* _Task_: Please lay out the material as a Markdown table with the columns Row and Line, starting at the line that contains "Find the location" and ending at the line that contains "What do you". Leave out blank lines.

*** Extracted data ***

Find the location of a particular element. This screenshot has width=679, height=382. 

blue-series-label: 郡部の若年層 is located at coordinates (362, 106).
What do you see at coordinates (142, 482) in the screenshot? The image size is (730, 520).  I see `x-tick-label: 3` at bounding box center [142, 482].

*** End of Extracted data ***
*** Extracted data ***

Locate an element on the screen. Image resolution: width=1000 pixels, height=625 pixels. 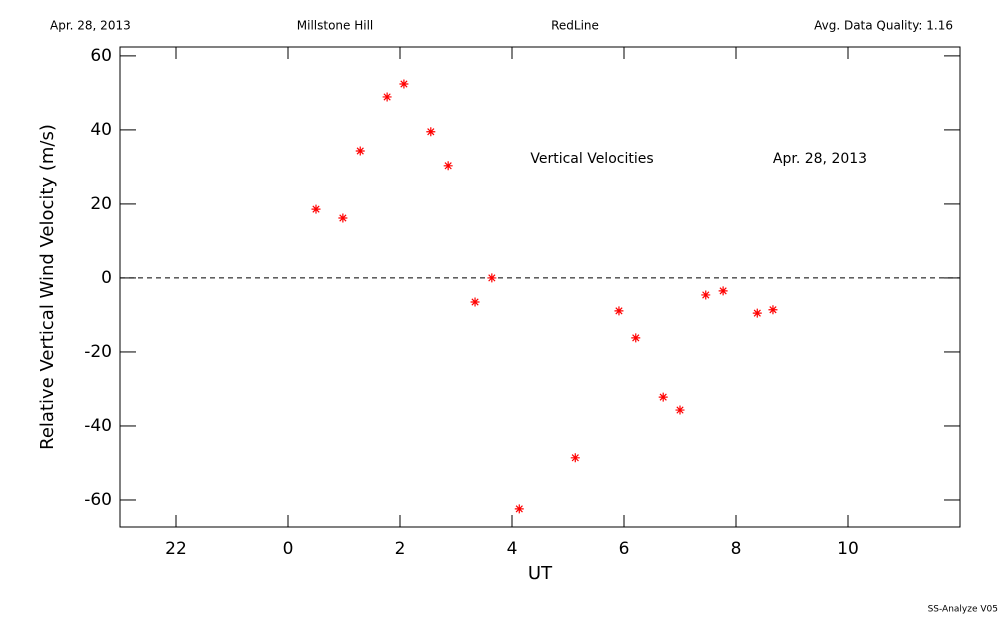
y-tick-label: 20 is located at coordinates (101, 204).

*** End of Extracted data ***

* _Answer area_:
| Row | Line |
|---|---|
| 1 | Find the location of a particular element. This screenshot has width=679, height=382.  |
| 2 | blue-series-label: 郡部の若年層 is located at coordinates (362, 106). |
| 3 | What do you see at coordinates (142, 482) in the screenshot? The image size is (730, 520).  I see `x-tick-label: 3` at bounding box center [142, 482]. |